Extracto del documento>
Si alguien espera leer una historia de las dos Españas o un relato de franquistas y anti-franquistas, no encontrará tal cosa en esta “pieza”. Esta es la historia de Fabio y Pedro, o de Pedro y Fabio. Fabio y Pedro no fueron dos destacados representantes de la Movida. Fueron la Movida. Y su suerte ha sido tan radicalmente dispar que casi nos permite mirar hacia esos años con filosófica nostalgia, con cierta admiración por la sabiduría de un destino que ha llenado el tiempo de curiosos matices. Matices bizarros y abstractos, pero con un insólito sentido existencial. Matices y recovecos de historias que ni el más intrépido novelista hubiera podido imaginar.
Partiendo de un común y compartido espíritu libertino, Pedro conoció el éxito, las mieles del triunfo, supo hacer de su espíritu rebelde un medio de expresión para las masas, riéndose de lo divino y, hasta cierto punto, de lo humano. A Fabio, en cambio, el éxito le pasó de lado y ahora le llegan, ay, las hieles del ostracismo y la censura pública. Todo a raíz de unas declaraciones sobre uno de esos temas con los que se pretende distraer la atención respecto de los problemas de verdad: el Valle de los Caídos. Estas declaraciones no han de ser vistas como un discurso político, sino como la performance definitiva de un artista total.
Que nadie se confunda. Por mucho que ellos puedan decir, ni Pedro es ningún arquetipo de antifranquista (su alma católica se parece más a la de una vieja encajera de bolillos de Almagro que a la de una femen), ni el libertino Fabio es realmente franquista. Su postureo se parece más bien al de dos muchachos que, ante un baúl de disfraces, viendo uno que su amigo ha cogido el de Peter Pan, escoge, para poder estirar todo lo posible el chicle del juego de la amistad, el del Capitán Garfio.

Datos sin procesar>
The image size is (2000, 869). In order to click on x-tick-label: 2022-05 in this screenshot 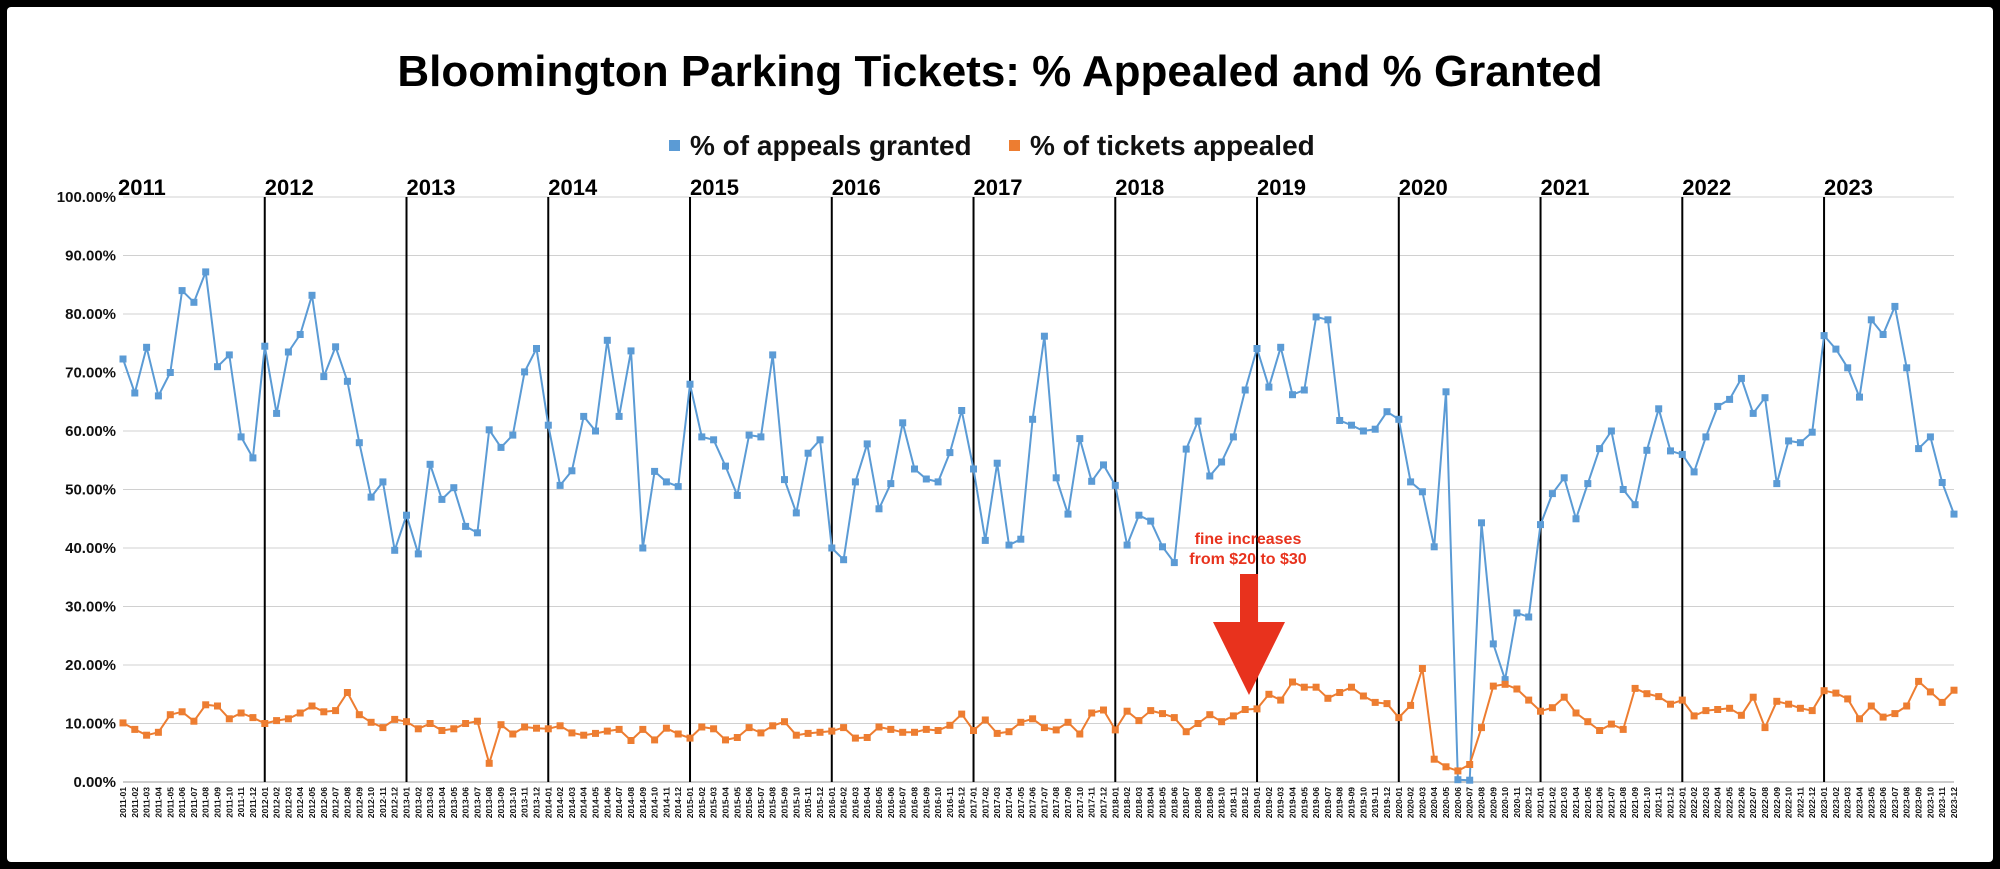, I will do `click(1730, 802)`. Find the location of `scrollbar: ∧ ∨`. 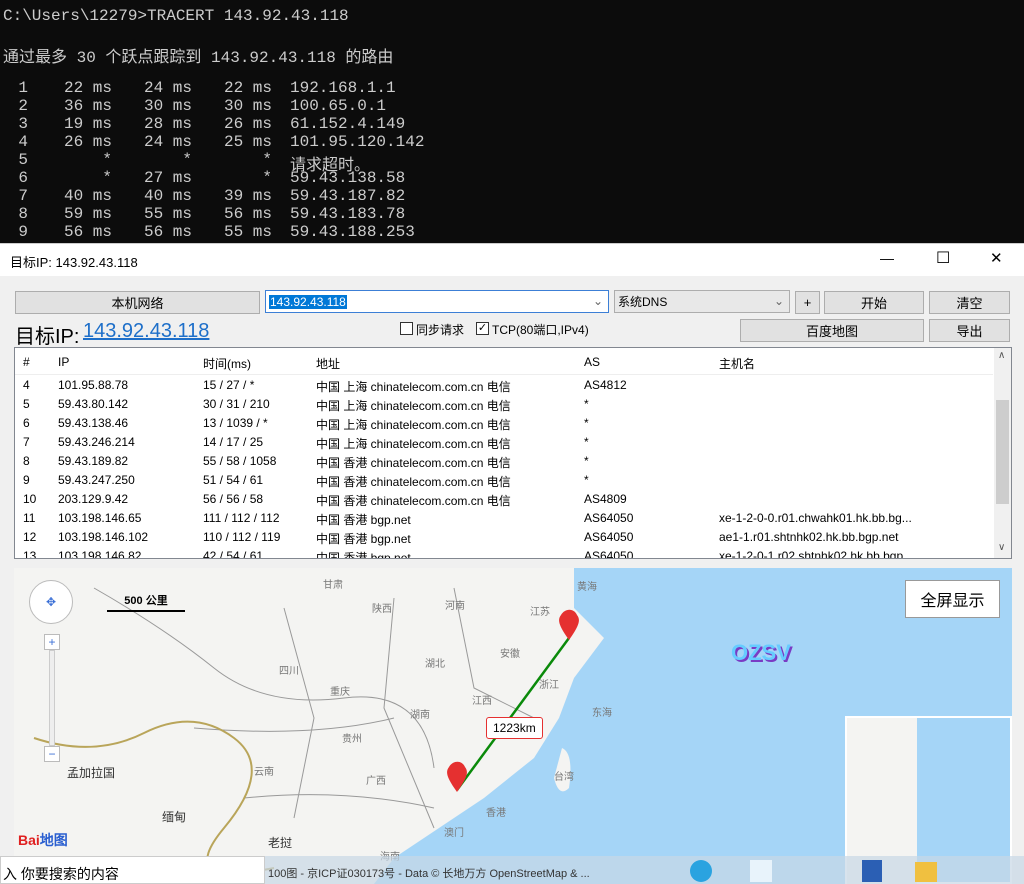

scrollbar: ∧ ∨ is located at coordinates (1002, 453).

Sus instrucciones>
En el extracto sobre Fabio y Pedro, ¿sobre qué tema versaron las declaraciones que le han traído a Fabio el ostracismo y la censura pública? Los datos no guardan relación alguna con el extracto.

Tarea completada>
El Valle de los Caídos.